In experiment 3, elevated pOC levels in 1× and 7× Immo rats were followed by recovery to control levels after 24 h. It should be noted that there is a delay in the effects of elevated corticosterone on pOC of 1.5-4 h (26, 32). This would explain the observation that pOC during or at the end of Immo may be increased in the presence of very high corticosterone levels, yet markedly decreased after 2 h. However, both basal plasma levels and bone OC were significantly decreased in older, chronically Immo rats. The combined effects of the stress hormones are important in restoring pOC levels to baseline values, because in the absence of corticosterone or sympathetic neural input (NE), pOC levels remain highly elevated (33). The effect of repeated Immo on tyrosine hydroxylase, the rate-limiting enzyme in the biosynthetic pathway leading to NE, is to decrease mRNA expression and enzyme activity (27, 36). Because decreased NE allows an increase in OC (33), this adaptive response would tend to blunt the post-Immo decrease in pOC, even though elevated corticosterone acted to decrease OC synthesis. Any short-term effect on the OC in bone of 1× and 7× rats would be small and masked by the high concentration already incorporated. After 8 wk of repeated Immo, bone OC concentration was decreased by 20% in vertebrae that were also lighter by 12% than those of control or 1× rats. It is likely that the repeatedly elevated corticosterone in these animals impaired osteoblast function, synthesis of OC, and the corresponding accumulation of OC in bone over the 8-wk duration of the experiment. If, as others have suggested, the pOC originates on the bone surface, then the pool of bone OC available to respond to subsequent Immo would be diminished. Our data support this possibility.

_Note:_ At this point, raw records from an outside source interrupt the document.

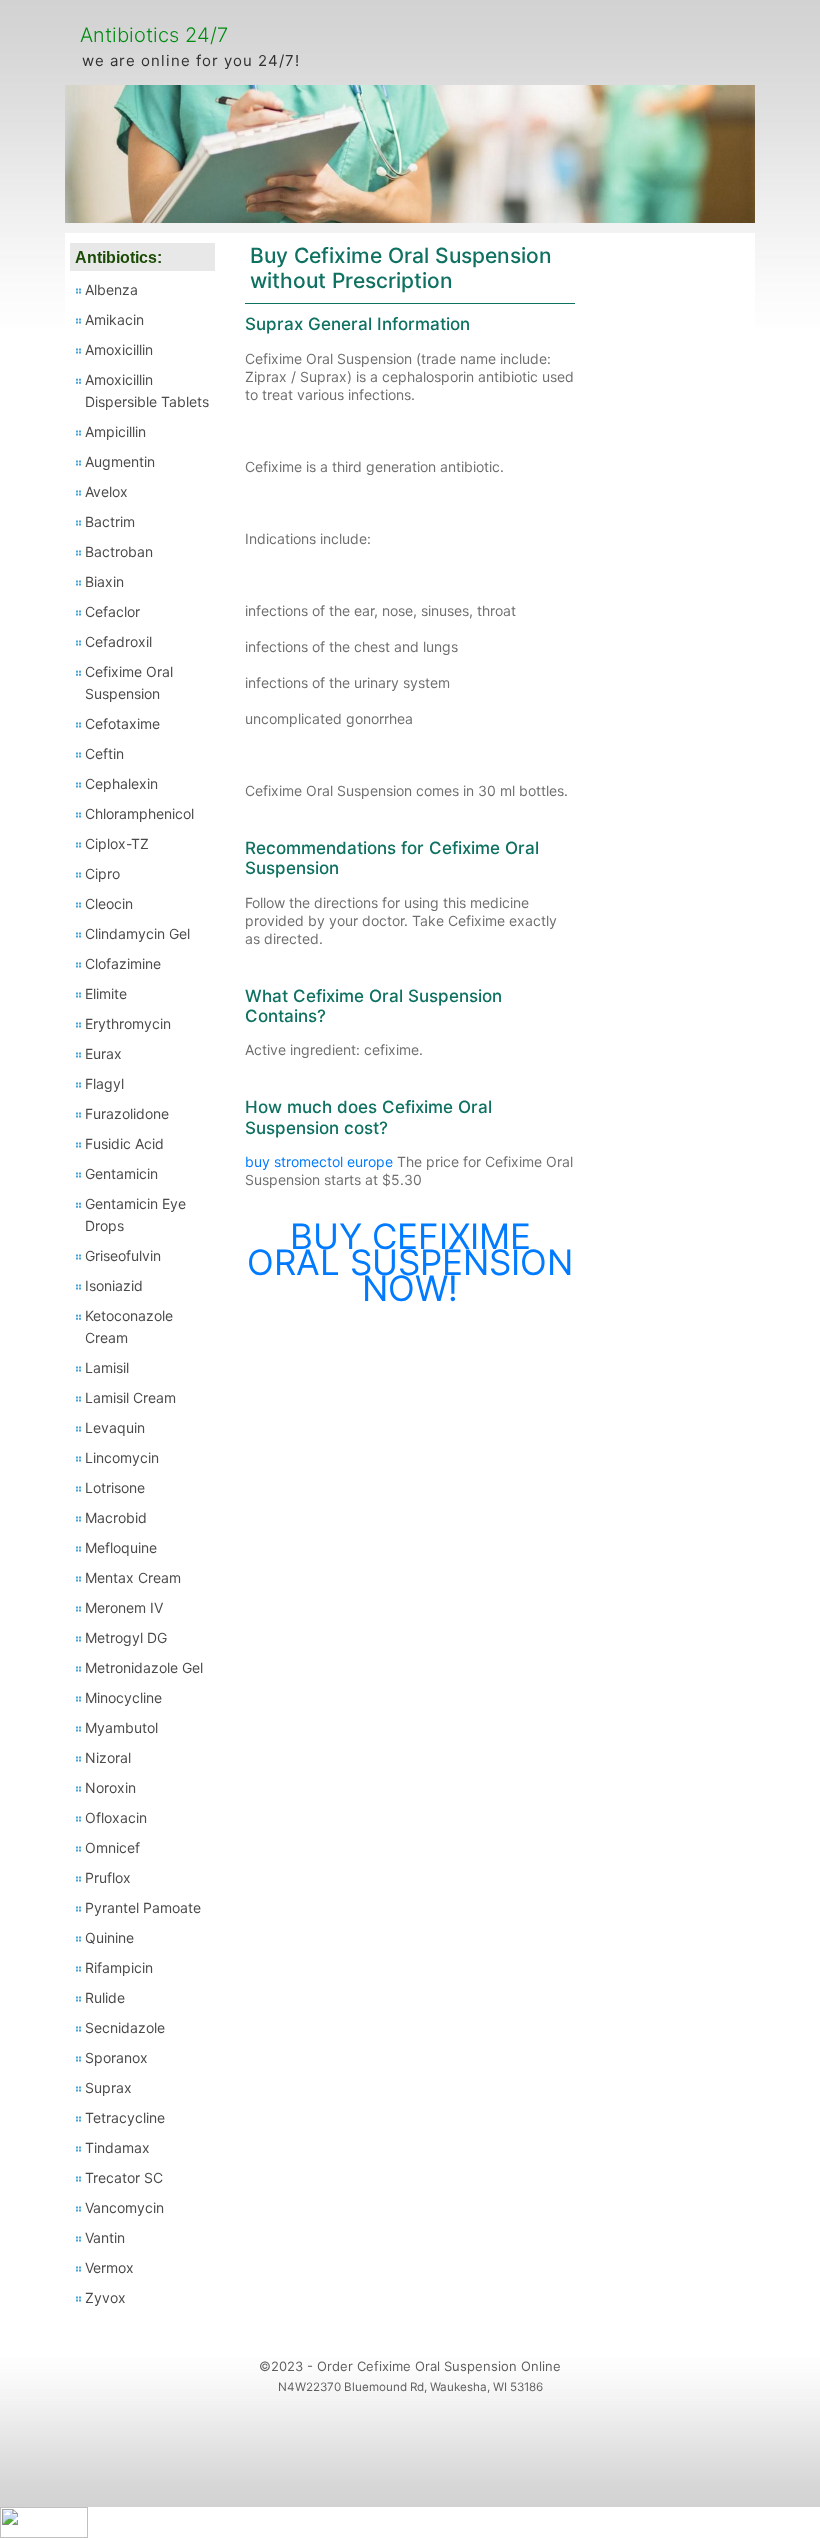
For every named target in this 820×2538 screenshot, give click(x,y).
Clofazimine (123, 963)
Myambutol (121, 1727)
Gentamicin (121, 1173)
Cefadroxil (118, 641)
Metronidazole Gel (144, 1667)
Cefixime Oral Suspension (129, 682)
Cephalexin (121, 783)
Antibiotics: (118, 257)
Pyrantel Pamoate (143, 1907)
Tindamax (117, 2147)
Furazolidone (127, 1113)
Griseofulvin (123, 1255)
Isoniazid (114, 1285)
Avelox (106, 491)
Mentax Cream (133, 1577)
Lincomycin (122, 1457)
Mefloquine (121, 1547)
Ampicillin (115, 431)
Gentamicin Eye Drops (135, 1214)
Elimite (106, 993)
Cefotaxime (122, 723)
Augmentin (120, 461)
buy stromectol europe (319, 1161)
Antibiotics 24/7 (154, 35)
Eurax (103, 1053)
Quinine (109, 1937)
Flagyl (104, 1083)
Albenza (111, 289)
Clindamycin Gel (137, 933)
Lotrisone (115, 1487)
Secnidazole (125, 2027)
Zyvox (105, 2297)
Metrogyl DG (126, 1637)
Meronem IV (124, 1607)
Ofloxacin (116, 1817)
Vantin (105, 2237)
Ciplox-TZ (117, 843)
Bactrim (110, 521)
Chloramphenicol (139, 813)
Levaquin (115, 1427)
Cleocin (109, 903)
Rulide (105, 1997)
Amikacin (114, 319)
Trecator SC (124, 2177)
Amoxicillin (119, 349)
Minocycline (123, 1697)
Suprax (108, 2087)
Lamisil (107, 1367)
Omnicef (112, 1847)
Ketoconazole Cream (129, 1326)
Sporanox (116, 2057)
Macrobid (116, 1517)
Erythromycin (128, 1023)
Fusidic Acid (124, 1143)
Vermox (109, 2267)
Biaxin (104, 581)
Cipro (102, 873)
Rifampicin (119, 1967)
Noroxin (110, 1787)
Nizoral (108, 1757)
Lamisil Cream (130, 1397)
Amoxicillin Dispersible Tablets (147, 390)
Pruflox (108, 1877)
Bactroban (119, 551)
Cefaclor (112, 611)
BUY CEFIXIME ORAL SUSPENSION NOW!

The role of OC in bone has not been definitively elucidated. It has been implicated in control of both resorption and formation. Experiments of Glowacki et al. (9) showed decreased resorption of OC depleted bone particle implants. Ducy et al. (8) showed that bone in mice whose OC genes were deleted and that contained no detectable OC grew normally, was stronger and more dense, and had smaller mineral crystals than bones of wild-type mice (8). These data suggested possible autocrine regulation of osteoblast function by OC. This possibility was recently confirmed by identification of putative receptors for OC on osteoblasts (3). Thus decreased bone OC content of chronically Immo rats might be accompanied by a change in mineral quality rather than concentration, due to a combination of decreased resorption and decreased formation. This could provide a protective mechanism for their decreased quantity of bone. It will be important in future work to determine whether decreased OC in response to repeated Immo leads to changes in mineral density distribution.